**What you will do:** Write out exactly the lines below from the one containing "599x1568 pixels." to the last, both ends kept, and nothing more; skip all pictures.

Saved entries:
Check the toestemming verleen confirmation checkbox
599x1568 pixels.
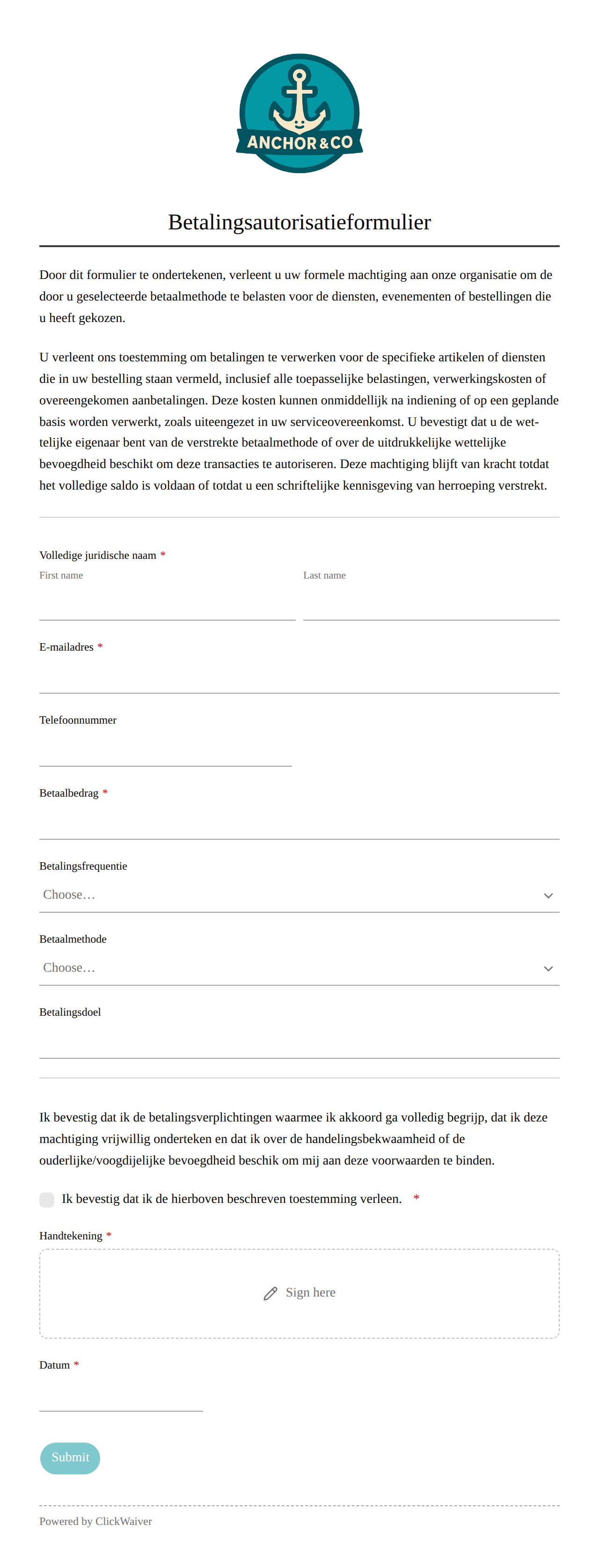pyautogui.click(x=47, y=1199)
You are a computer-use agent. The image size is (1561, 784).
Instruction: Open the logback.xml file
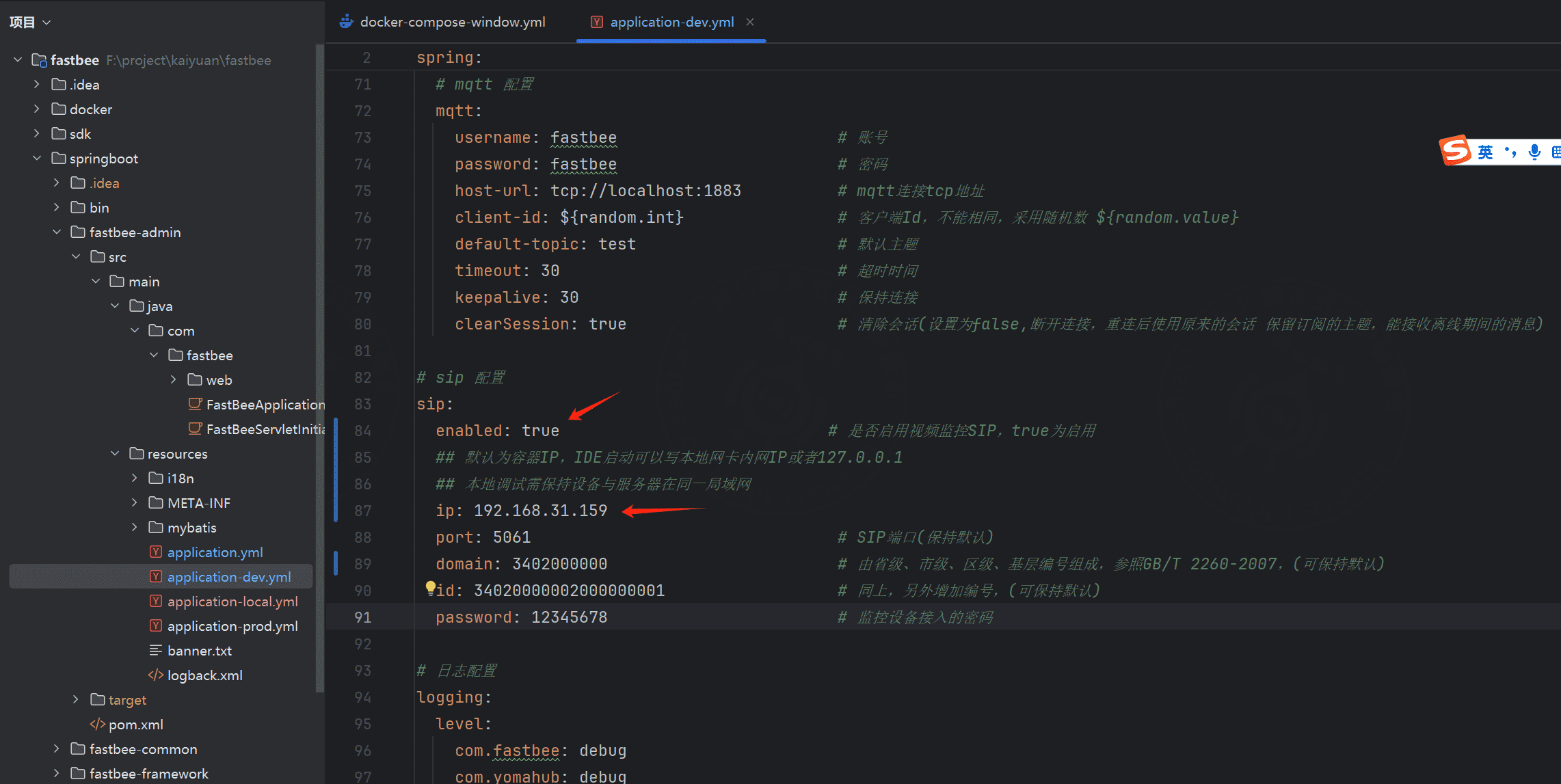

**Solution for this exercise:**
599x1568 pixels.
pyautogui.click(x=47, y=1199)
You are a computer-use agent. The image size is (1561, 784).
Instruction: Open the logback.xml file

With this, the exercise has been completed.